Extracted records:
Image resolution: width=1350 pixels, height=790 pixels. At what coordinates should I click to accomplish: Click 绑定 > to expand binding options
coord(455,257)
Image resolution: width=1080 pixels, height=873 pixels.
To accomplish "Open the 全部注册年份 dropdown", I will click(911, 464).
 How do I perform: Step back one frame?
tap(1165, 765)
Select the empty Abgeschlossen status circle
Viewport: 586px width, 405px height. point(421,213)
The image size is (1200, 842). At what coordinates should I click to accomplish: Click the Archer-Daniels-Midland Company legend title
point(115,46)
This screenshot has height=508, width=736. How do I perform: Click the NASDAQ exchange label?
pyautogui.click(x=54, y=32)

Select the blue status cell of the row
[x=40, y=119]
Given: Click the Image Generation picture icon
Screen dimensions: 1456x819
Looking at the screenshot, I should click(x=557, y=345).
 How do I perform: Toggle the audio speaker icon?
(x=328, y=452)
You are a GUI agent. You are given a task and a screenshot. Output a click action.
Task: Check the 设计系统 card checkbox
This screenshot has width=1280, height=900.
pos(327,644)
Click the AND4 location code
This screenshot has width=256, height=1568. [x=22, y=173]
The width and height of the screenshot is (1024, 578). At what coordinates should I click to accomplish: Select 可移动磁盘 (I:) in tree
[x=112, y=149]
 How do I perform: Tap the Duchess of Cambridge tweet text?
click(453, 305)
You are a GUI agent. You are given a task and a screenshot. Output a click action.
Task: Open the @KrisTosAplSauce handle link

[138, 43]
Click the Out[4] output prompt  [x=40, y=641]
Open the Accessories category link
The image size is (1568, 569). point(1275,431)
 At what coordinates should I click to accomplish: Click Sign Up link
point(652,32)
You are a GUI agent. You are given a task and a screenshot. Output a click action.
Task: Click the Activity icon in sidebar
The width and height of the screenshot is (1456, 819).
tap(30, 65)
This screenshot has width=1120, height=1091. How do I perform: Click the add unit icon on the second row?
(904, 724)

WHAT YOU ARE ASKED TO DO: Transcribe the records above in full, exactly as they stand.

WORKED SOLUTION:
Image resolution: width=1350 pixels, height=790 pixels. At what coordinates should I click to accomplish: Click 绑定 > to expand binding options
coord(455,257)
Image resolution: width=1080 pixels, height=873 pixels.
To accomplish "Open the 全部注册年份 dropdown", I will click(911, 464).
 How do I perform: Step back one frame?
tap(1165, 765)
Select the empty Abgeschlossen status circle
Viewport: 586px width, 405px height. point(421,213)
The image size is (1200, 842). At what coordinates should I click to accomplish: Click the Archer-Daniels-Midland Company legend title
point(115,46)
This screenshot has height=508, width=736. How do I perform: Click the NASDAQ exchange label?
pyautogui.click(x=54, y=32)

Select the blue status cell of the row
[x=40, y=119]
Given: Click the Image Generation picture icon
Screen dimensions: 1456x819
Looking at the screenshot, I should click(x=557, y=345).
 How do I perform: Toggle the audio speaker icon?
(x=328, y=452)
You are a GUI agent. You are given a task and a screenshot. Output a click action.
Task: Check the 设计系统 card checkbox
This screenshot has width=1280, height=900.
pos(327,644)
Click the AND4 location code
This screenshot has width=256, height=1568. [x=22, y=173]
The width and height of the screenshot is (1024, 578). At what coordinates should I click to accomplish: Select 可移动磁盘 (I:) in tree
[x=112, y=149]
 How do I perform: Tap the Duchess of Cambridge tweet text?
click(453, 305)
You are a GUI agent. You are given a task and a screenshot. Output a click action.
Task: Open the @KrisTosAplSauce handle link

[138, 43]
Click the Out[4] output prompt  [x=40, y=641]
Open the Accessories category link
The image size is (1568, 569). point(1275,431)
 At what coordinates should I click to accomplish: Click Sign Up link
point(652,32)
You are a GUI agent. You are given a task and a screenshot. Output a click action.
Task: Click the Activity icon in sidebar
The width and height of the screenshot is (1456, 819).
tap(30, 65)
This screenshot has width=1120, height=1091. How do I perform: Click the add unit icon on the second row?
(904, 724)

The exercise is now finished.